A stack of floppy disks
A stack of floppy disks. You don’t see many of these around much anymore. Very little of the software or hardware we use is as obsolete as these floppies. But much of it is obsolete, and it therefore comprises technical debt. It still works, but it’s slow and probably no longer supported by its manufacturer. On the basis of speed alone, the MICs it incurs can easily justify replacement. And some of it is vulnerable to cyberattack. One significant breach can ruin a brand.

Unlike financial debt, for technical debt there are no legally required reports or disclosures. We can sometimes estimate MICs, but most organizations don’t track the data necessary to estimate MICs with useful precision. Indeed, developing useful estimates is often technically impossible.

The difficulty of measuring MICs arises from three sources. First, people whose productivity is most directly affected by technical debt — usually engineers — often have difficulty determining with precision the extent of the impact of technical debt on their efforts.

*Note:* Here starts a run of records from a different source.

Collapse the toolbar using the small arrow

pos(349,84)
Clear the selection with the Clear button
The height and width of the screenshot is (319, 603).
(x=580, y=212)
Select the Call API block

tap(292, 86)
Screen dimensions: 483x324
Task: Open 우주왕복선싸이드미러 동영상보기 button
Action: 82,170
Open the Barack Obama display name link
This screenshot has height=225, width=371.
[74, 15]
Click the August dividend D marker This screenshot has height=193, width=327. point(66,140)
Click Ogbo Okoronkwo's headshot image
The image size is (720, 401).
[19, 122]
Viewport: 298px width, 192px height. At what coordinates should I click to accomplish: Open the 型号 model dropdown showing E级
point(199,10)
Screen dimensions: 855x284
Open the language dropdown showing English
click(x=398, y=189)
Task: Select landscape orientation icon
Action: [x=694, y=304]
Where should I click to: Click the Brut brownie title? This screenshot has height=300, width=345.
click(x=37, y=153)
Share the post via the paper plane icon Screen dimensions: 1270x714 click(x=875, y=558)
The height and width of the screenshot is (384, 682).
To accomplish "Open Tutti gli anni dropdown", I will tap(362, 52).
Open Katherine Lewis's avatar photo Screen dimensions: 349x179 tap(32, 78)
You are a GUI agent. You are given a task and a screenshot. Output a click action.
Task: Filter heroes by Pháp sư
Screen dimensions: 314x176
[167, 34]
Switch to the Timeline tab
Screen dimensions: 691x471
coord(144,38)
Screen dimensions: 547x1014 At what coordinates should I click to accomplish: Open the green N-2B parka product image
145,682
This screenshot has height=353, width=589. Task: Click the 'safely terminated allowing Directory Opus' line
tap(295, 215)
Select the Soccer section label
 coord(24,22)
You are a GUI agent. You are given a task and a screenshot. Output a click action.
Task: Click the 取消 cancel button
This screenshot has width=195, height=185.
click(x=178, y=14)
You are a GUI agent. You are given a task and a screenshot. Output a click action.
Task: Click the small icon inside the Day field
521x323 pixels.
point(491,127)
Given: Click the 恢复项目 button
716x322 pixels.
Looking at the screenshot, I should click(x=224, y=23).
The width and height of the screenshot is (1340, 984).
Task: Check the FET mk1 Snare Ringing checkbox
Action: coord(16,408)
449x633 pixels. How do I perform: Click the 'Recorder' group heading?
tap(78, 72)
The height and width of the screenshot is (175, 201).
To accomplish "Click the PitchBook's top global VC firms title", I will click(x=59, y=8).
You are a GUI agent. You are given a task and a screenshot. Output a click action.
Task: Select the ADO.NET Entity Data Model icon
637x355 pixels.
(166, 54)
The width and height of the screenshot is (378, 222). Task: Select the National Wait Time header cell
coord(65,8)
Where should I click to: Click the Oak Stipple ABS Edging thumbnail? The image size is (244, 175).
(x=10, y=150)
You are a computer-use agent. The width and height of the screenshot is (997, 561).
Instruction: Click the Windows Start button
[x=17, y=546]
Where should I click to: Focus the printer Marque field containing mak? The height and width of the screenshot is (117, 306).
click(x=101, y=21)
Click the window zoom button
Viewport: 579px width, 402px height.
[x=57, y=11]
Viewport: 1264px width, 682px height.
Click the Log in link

Second, many people are unaware of the impact technical debt has on their results. For example, if a product arrives late to market, the financial costs attributable to technical debt can be computed if we realize that technical debt is partially — or wholly — responsible for the delay. Too often, those who could perform such calculations aren’t sufficiently familiar with the concept of MICs, and in any case, the data they would need for calculating a useful estimate is rarely available.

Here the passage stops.